Asian demand for logs, lumber boosting West End economy

Four to six ships a month loading in Port Angeles

Shiploads of West End logs are now heading to China and Korea, bringing prosperity to the local timber products industry as well as local forest land owners.

 A booming Chinese economy, reflected in national industrial and commercial growth, is creating a huge demand for the shiploads of logs. Interfor Pacific lumber mills in Beaver and Forks, and in Port Angeles, are also seeing rising demand from China for milled dimensional lumber.

Lumber from the exported logs is being mainly used for wooden pallets, concrete framing and other construction uses not related to house framing.

Port of Port Angeles Commissioner John Calhoun, a Forks resident and recently retired Olympic Natural Resources Center Director, said there is an ongoing low demand in the United States for construction lumber, while construction starts are at full throttle in China. The lower value of the U.S. dollar is also boosting the demand for the West End logs in China and Korea, he said, as well as new Russian timber export policies that are beginning to crimp the nation’s trade with China.

“China is building and we aren’t,” he told the Forks Forum.

This week the CNBC cable network reported that sales numbers for previously owned homes in the nation dropped in February following three months of gains, signaling that the recovery of the home building market is still a ways off.

The boom in log exports is returning the log yard at the Port of Port Angeles to a level of activity unseen since the strong Asian export market of the 1970s and 1980s when Japan was the main importer of West End timber.

“Revenue is starting to flow from the activity,” Calhoun said of income to the Port from the four to six log ships that are now docking each month.

He said the ships are charged an hourly rate while docked in Port Angeles. Pysht-based Merrill & Ring is one of the main firms active at the port in overseeing the shipments of logs hauled to the dock at Port Angeles.

The “serious demand” in Asia for the logs  is also benefiting the local economy and West End residents, Calhoun said. “Without that we’d be sunk; it is keeping our loggers and truck drivers employed…the whole production from Interfor’s Port Angeles mill is going in containers to China.”

He said the local lumber mills would likely be shut down without the Asian market sales.

Logs exported to Asia can only come from private lands, federal and state laws prohibit the export of logs from the national forest or state Department of Natural Resources timber lands, for example.

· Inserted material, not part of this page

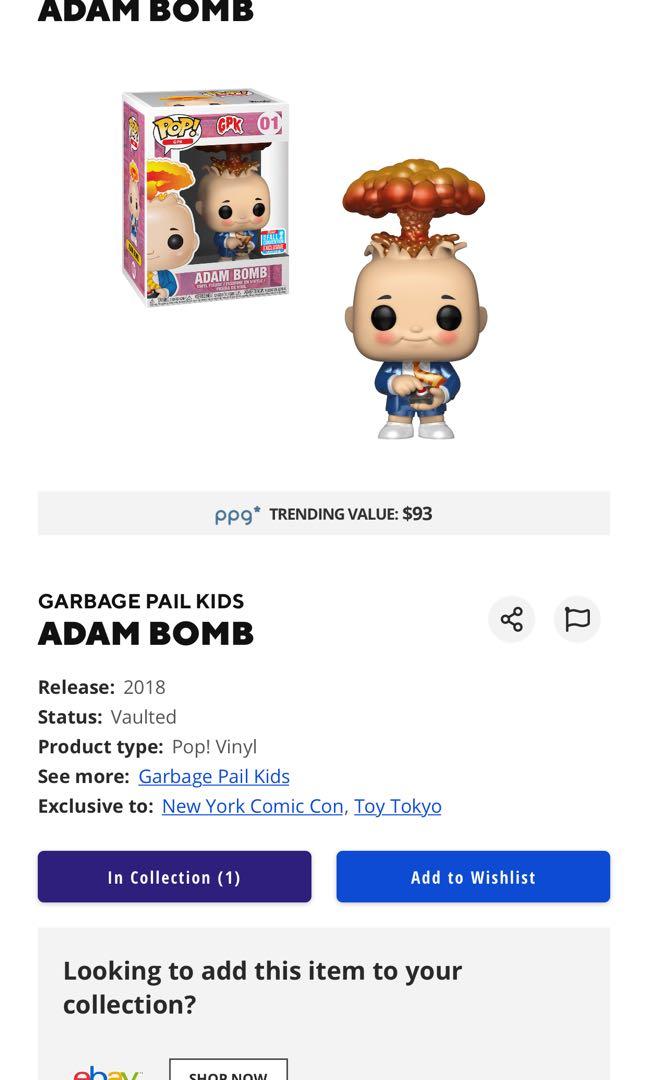Viewport: 648px width, 1080px height.
Task: Select the Pop! Vinyl product type text
Action: 214,747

The higher value of the logs for export is making the sale of stands on private lands profitable. “For the first time in several years this is forcing some wood out (of local private holdings),” Calhoun said. “There’s only so much capacity from Merrill & Ring from their lands.” Because of this the sales of logs is “bleeding down” to private owners of forest acreage.

The steady stream of log trucks heading to Port Angeles with the Asian-market logs is bringing money into the local economy, he said. In addition, sales tax revenue, and a severance tax paid to the state from log sales, bringing new income to local government coffers.

The logging trucks can be seen during the working week, and on weekends, hauling logs from sites spread across the West Olympic forest from Clallam Bay to Forks and down the coast to Hoquiam.

“We’re averaging four to six ships a month” Calhoun said of arrivals of China- and Korea-bound ships at the Port Angeles docks. Most are headed to either the port at Shanghai in China or Incheon in South Korea. “These are big  ships, three to five million board feet each.”

Some cargoes are split with a load picked up at the Port of Olympia, sometimes the whole load is from the docks at Port Angeles.

The Port of Port Angeles is purchasing new heavy equipment for their log-loading facility at Port Angeles, which he said has been mostly idle the past ten years.

“We foresee this lasting for a while,” Calhoun said of the boom market, adding that predictions are being made of at least two to three more years for the strong Asian export market, with hopes the demand will jive with an eventual upturn in the U.S. construction industry.